Повторите дословно и целиком приведённый ниже текст о мотиве молчания в «Гамлете» и «Цитадели».

### [ЦИТИРУЕМЫЙ ТЕКСТ]
- - - - - - -

Архив



О мотиве молчания в «Гамлете» и «Цитадели»



Наталья Микеладзе

Ссылка для цитирования: Микеладзе Н.Э. О мотиве молчания в «Гамлете» и «Цитадели» // Меди@льманах. 2021. № 5. С. 98–104. DOI: 10.30547/mediaalmanah.5.2021.98104

DOI: 10.30547/mediaalmanah.5.2021.98104

© Микеладзе Наталья Эдуардовна
доктор филологических наук, кандидат искусствоведения, профессор кафедры зарубежной журналистики и литературы факультета журналистики МГУ имени М.В. Ломоносова (г. Москва, Россия), fornatalia@bk.ru



Ключевые слова: Гамлет, мотив молчания, «Цитадель», Сент-Экзюпери, апокрифы.

В данной статье – комментарии к последнему слову шекспировского Гамлета – уточнены имеющиеся коннотации к «молчанию» (дополнены Пс. 114: 7 и 3 Езд. 7: 29–35). С помощью анализа соответствующего мотива в «Цитадели» Сент-Экзюпери выявлено важное новое значение: молчание – истина, конец всех вопросов. Это значение вызревает по ходу действия пьесы, состоящей из бесчисленных вопросов героя, и корректирует представление о Гамлете как «Знающем Человеке» (Л. Пинский), каковым он не является изначально, но становится.

- - - - - - -

### [ЗАПИСИ НАБОРА ДАННЫХ]
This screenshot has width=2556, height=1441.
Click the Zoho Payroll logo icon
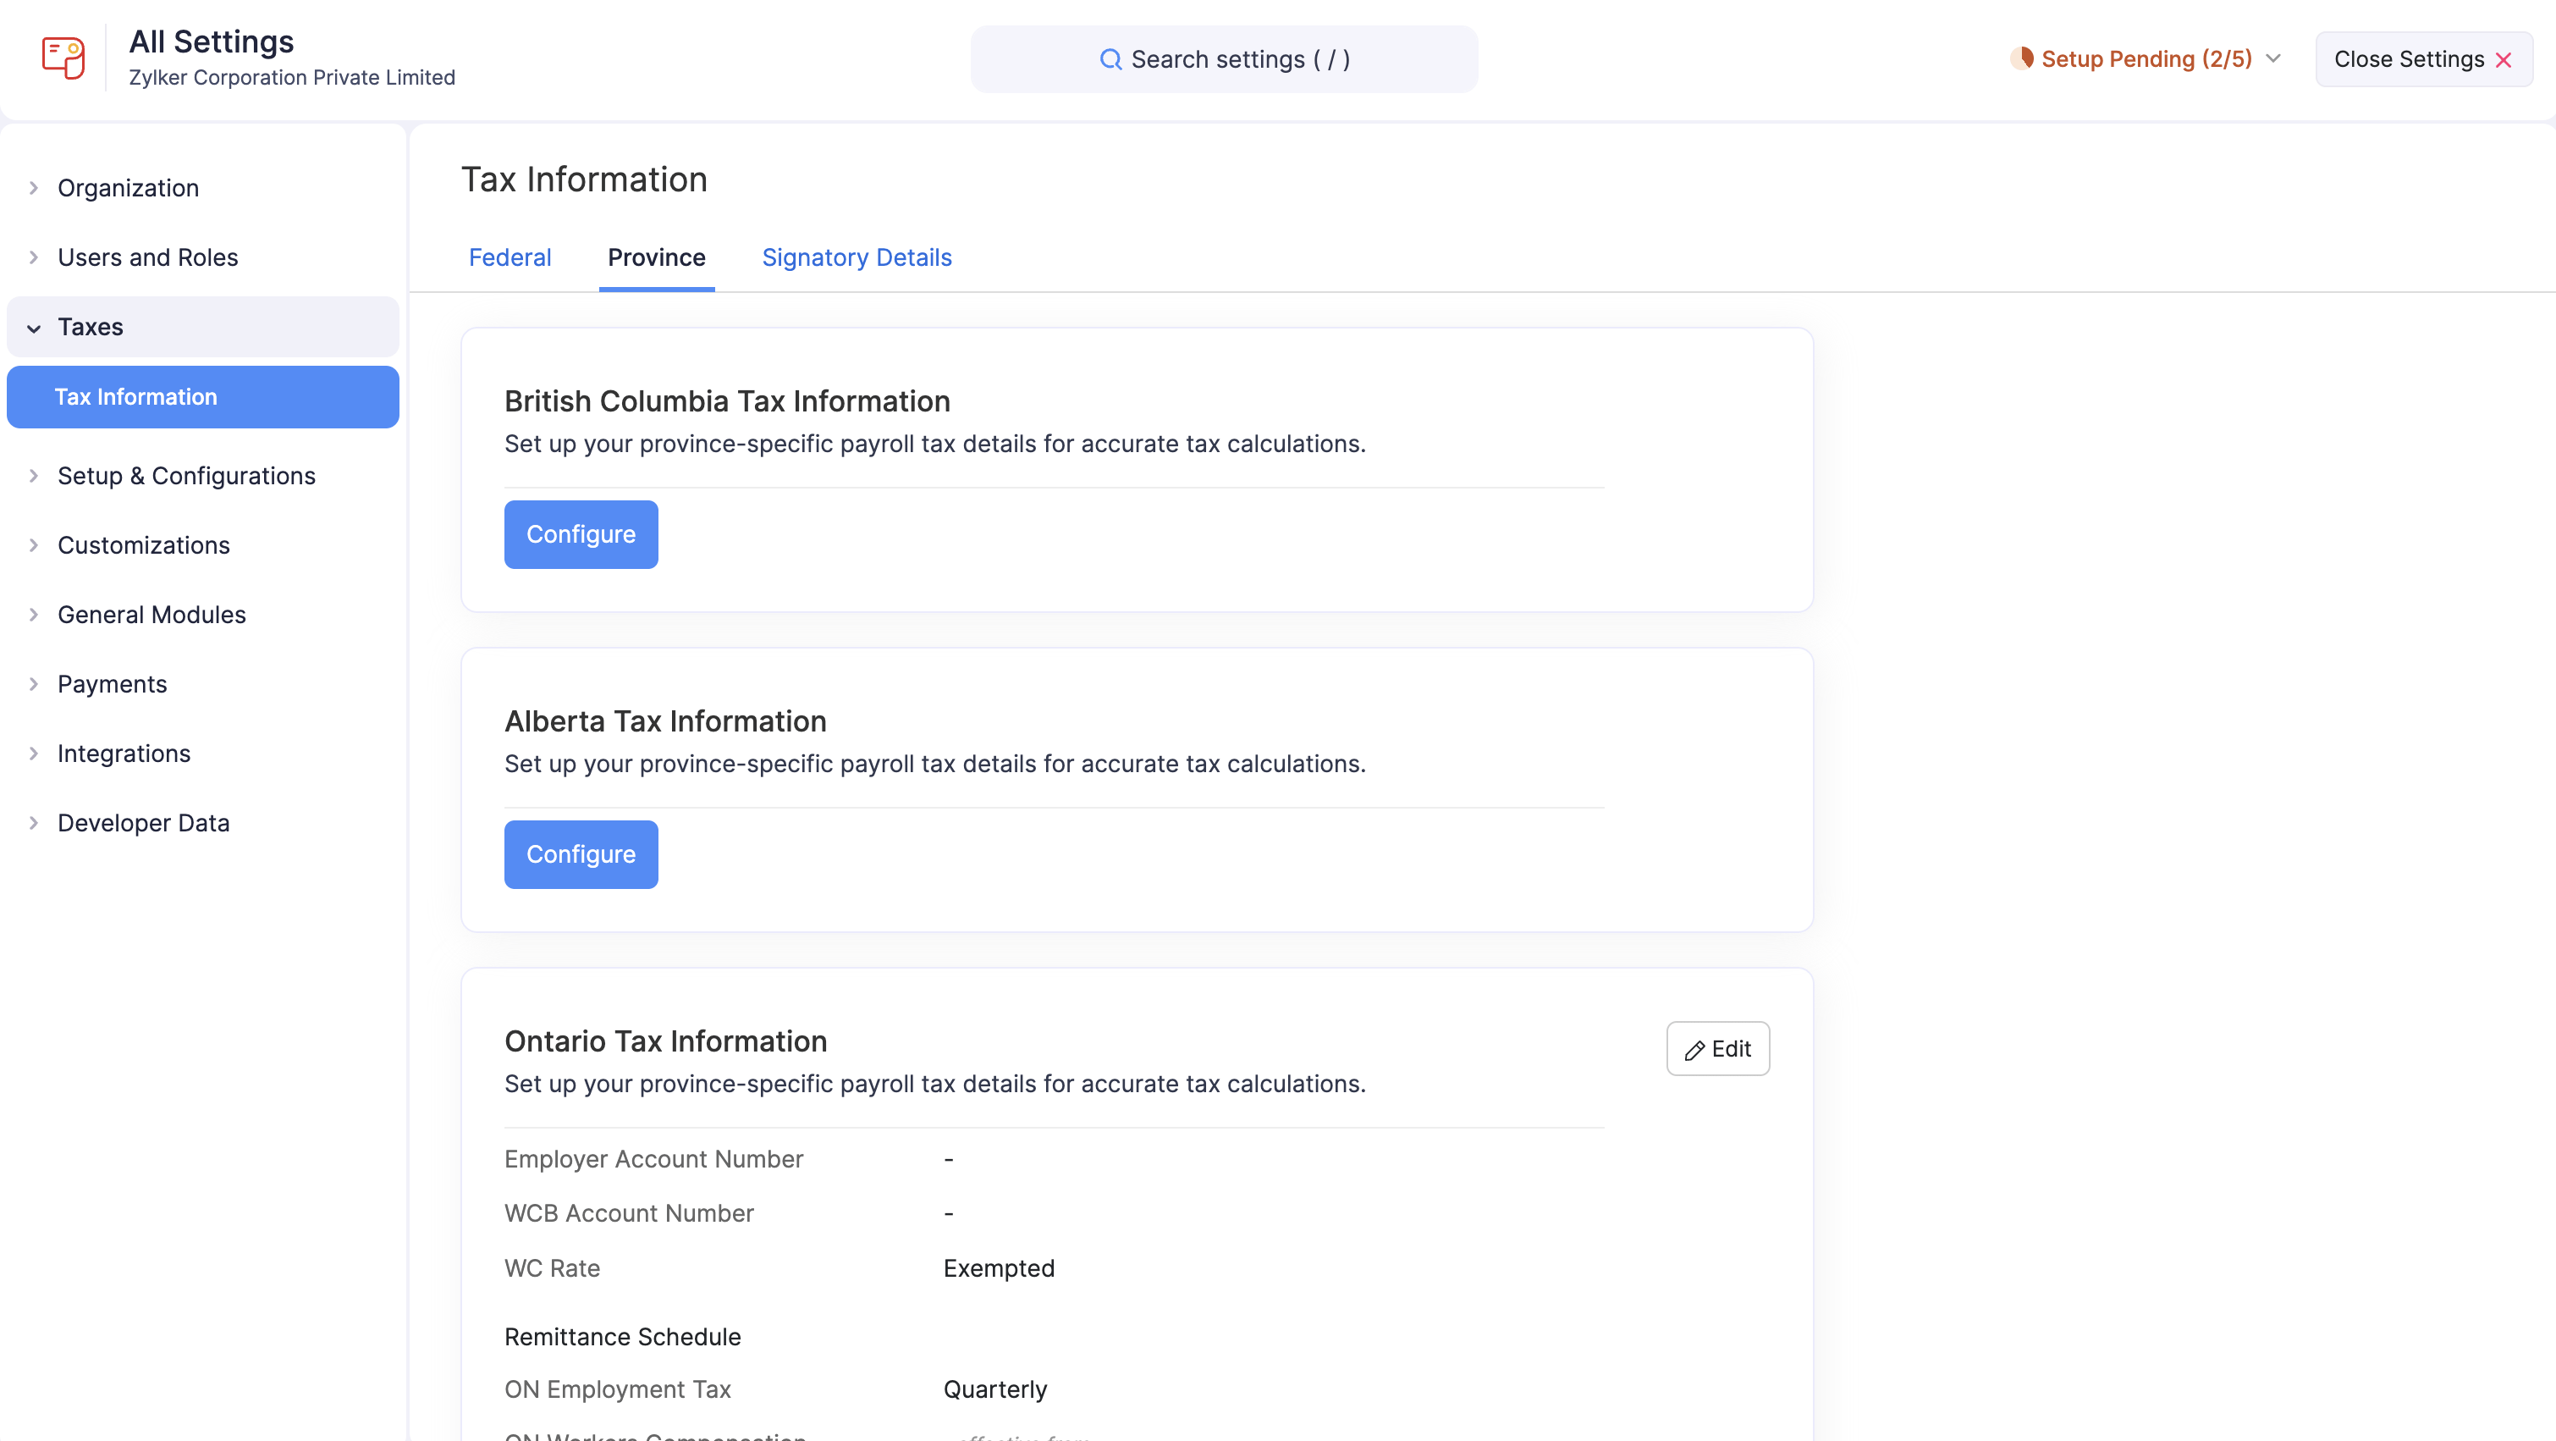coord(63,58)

- - - - - - -

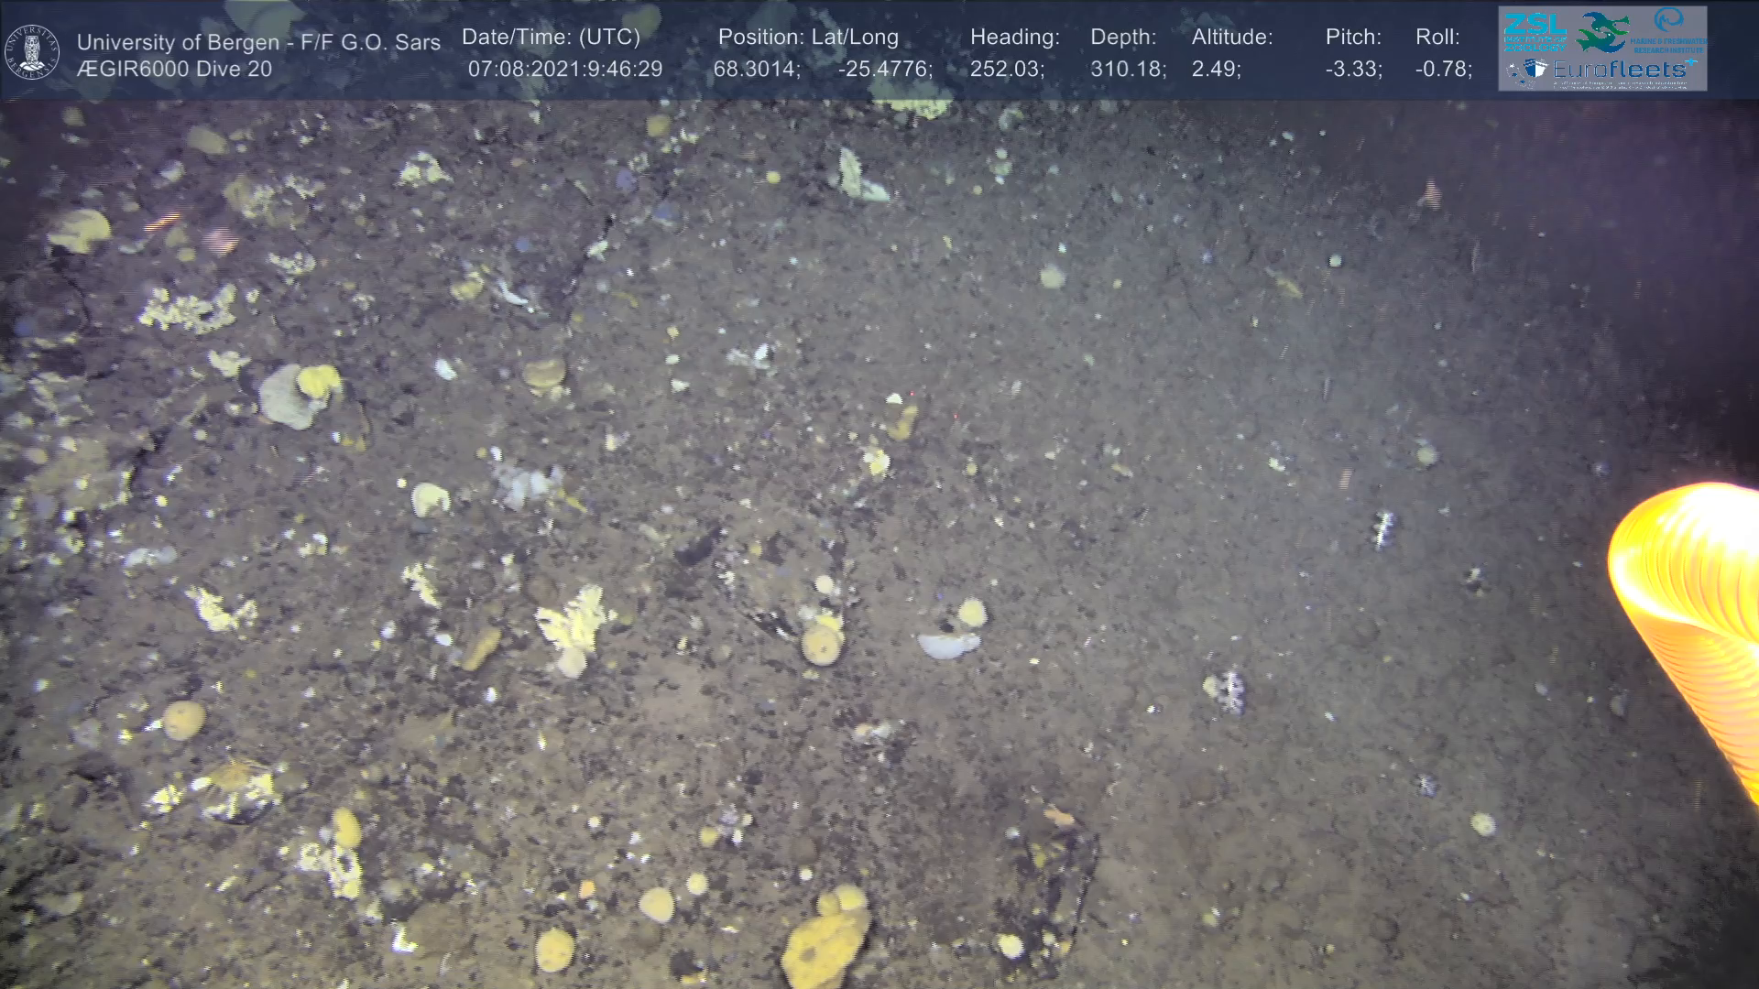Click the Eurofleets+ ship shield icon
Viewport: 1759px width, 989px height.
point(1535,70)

- - - - - - -

### [ИТОГОВЫЙ РЕЗУЛЬТАТ]
Архив



О мотиве молчания в «Гамлете» и «Цитадели»



Наталья Микеладзе

Ссылка для цитирования: Микеладзе Н.Э. О мотиве молчания в «Гамлете» и «Цитадели» // Меди@льманах. 2021. № 5. С. 98–104. DOI: 10.30547/mediaalmanah.5.2021.98104

DOI: 10.30547/mediaalmanah.5.2021.98104

© Микеладзе Наталья Эдуардовна
доктор филологических наук, кандидат искусствоведения, профессор кафедры зарубежной журналистики и литературы факультета журналистики МГУ имени М.В. Ломоносова (г. Москва, Россия), fornatalia@bk.ru



Ключевые слова: Гамлет, мотив молчания, «Цитадель», Сент-Экзюпери, апокрифы.

В данной статье – комментарии к последнему слову шекспировского Гамлета – уточнены имеющиеся коннотации к «молчанию» (дополнены Пс. 114: 7 и 3 Езд. 7: 29–35). С помощью анализа соответствующего мотива в «Цитадели» Сент-Экзюпери выявлено важное новое значение: молчание – истина, конец всех вопросов. Это значение вызревает по ходу действия пьесы, состоящей из бесчисленных вопросов героя, и корректирует представление о Гамлете как «Знающем Человеке» (Л. Пинский), каковым он не является изначально, но становится.